On Eliminating Error in Distributed Software Systems


This article is the companion to my article On Embracing Error in Distributed Software Systems and expands on my talk What Lies Between: The Challenges of Operationalising Microservices from QCon London 2019.

In designing, developing, operating, and evolving distributed software systems, failure must be considered intrinsic to the system. In any sufficiently large or complex system, there will always be something that has failed. Engineering for failure is essential. Systems must be responsive, resilient, reliable, and safe in the event of failure, especially at scale. What must be avoided is allowing the failure to become catastrophic.

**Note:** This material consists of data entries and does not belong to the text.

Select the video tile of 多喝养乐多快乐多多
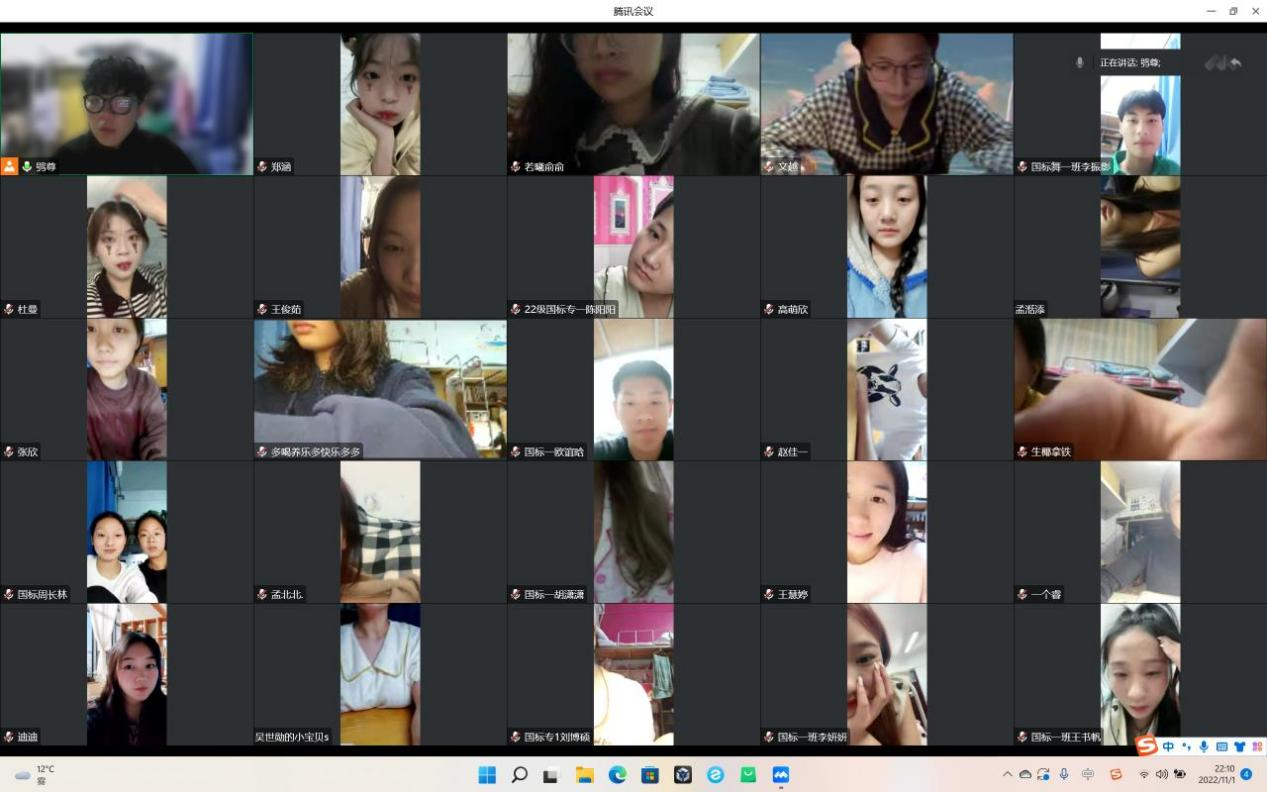The width and height of the screenshot is (1267, 792). 380,389
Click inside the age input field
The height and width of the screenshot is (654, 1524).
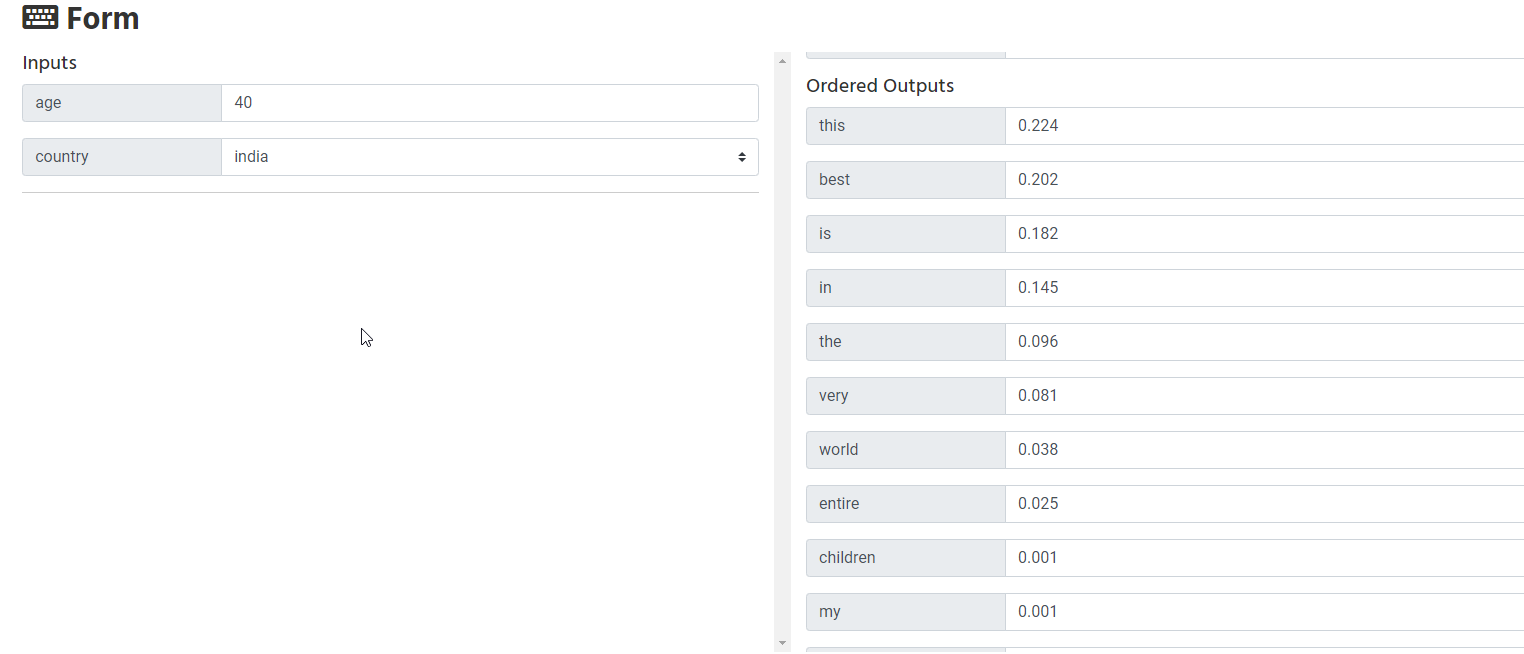pyautogui.click(x=490, y=103)
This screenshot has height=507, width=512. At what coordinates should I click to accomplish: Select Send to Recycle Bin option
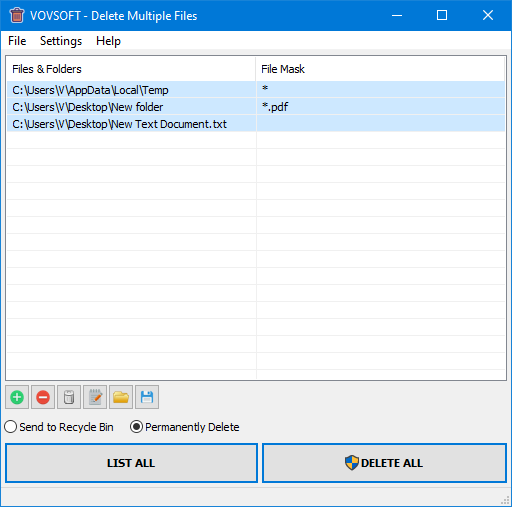pyautogui.click(x=59, y=427)
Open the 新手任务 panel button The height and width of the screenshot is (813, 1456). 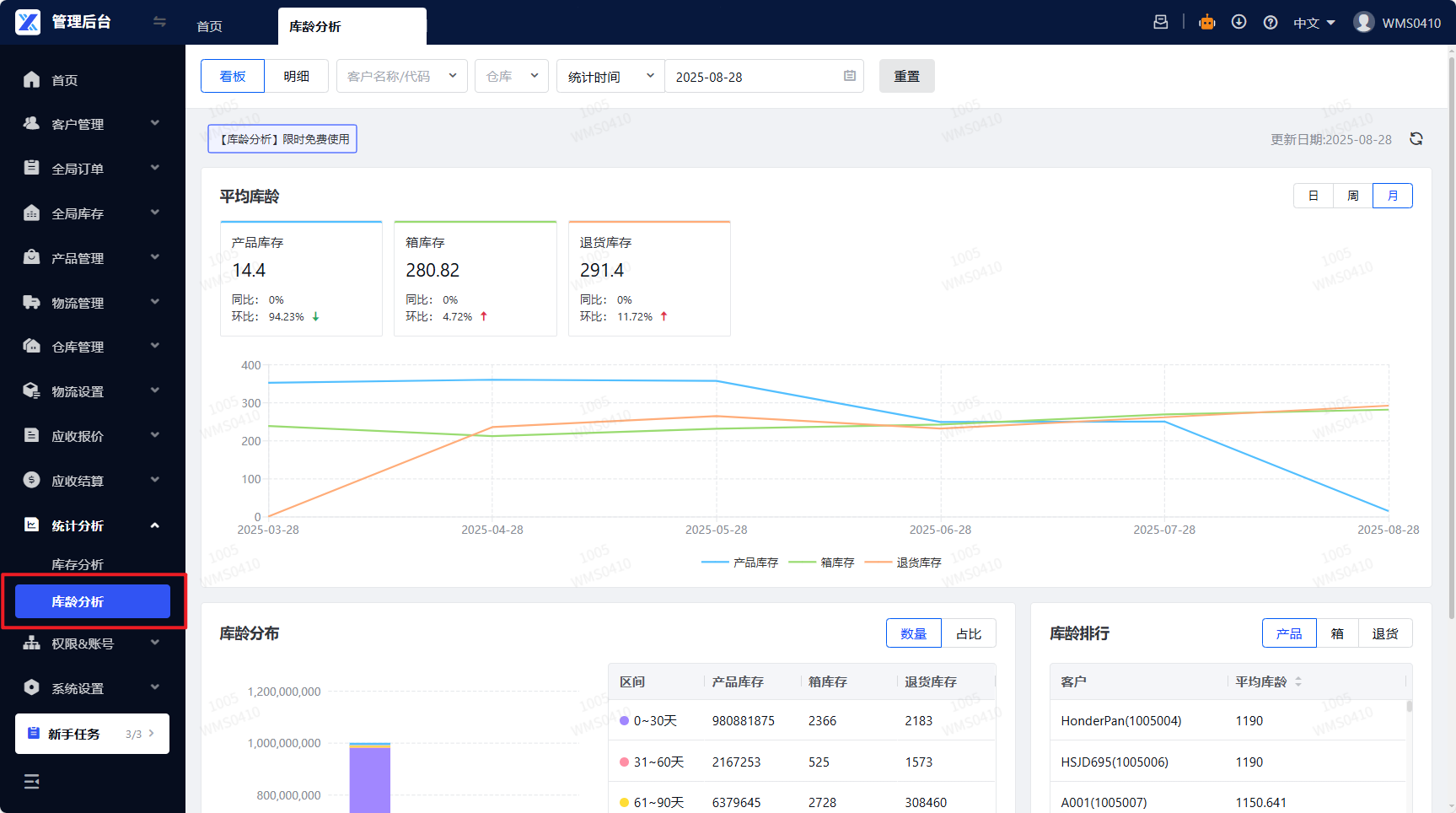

Engineering for failure is particularly important, but also especially challenging, when elements of these systems are distributed in space—like messaging across services, or even vast geographies—or in time—like batching or buffering messages, and processing them at a later time, or on different schedules. It is also very challenging when we do not own or control parts of these systems, or when these systems interact with the physical world, like in manufacturing, industrial automation, critical infrastructure, the Internet of Things (IoT), or even consumer-facing applications that are connected to the Internet.

In this article, I will review some common techniques used to eliminate errors in software systems: testing, the type system, functional programming, and formal verification. I will explore the strengths of these techniques, but I will also highlight their limitations and explain why they are not jointly sufficient for eliminating error in distributed software systems.

Testing

There are many types of software tests—unit tests, integration tests, regression tests, system tests, acceptance tests, performance tests, scalability tests, security tests, compliance tests, just to name a bunch. Testing in production environments is effective for measuring service-level objectives, or detecting errors, failures, and anomalous conditions. Testing in production includes evaluating canary deployments; instrumentation; log analysis; container-level health checks; service-level health checks; or even simulators to create synthetic requests and regularly exercise core aspects of the system. As I mentioned in my article Observations on Observability, Design of Experiments can be effective for gaining insights into the dynamic relationships among the state variables of the system and for evolving the system to more optimal operating conditions.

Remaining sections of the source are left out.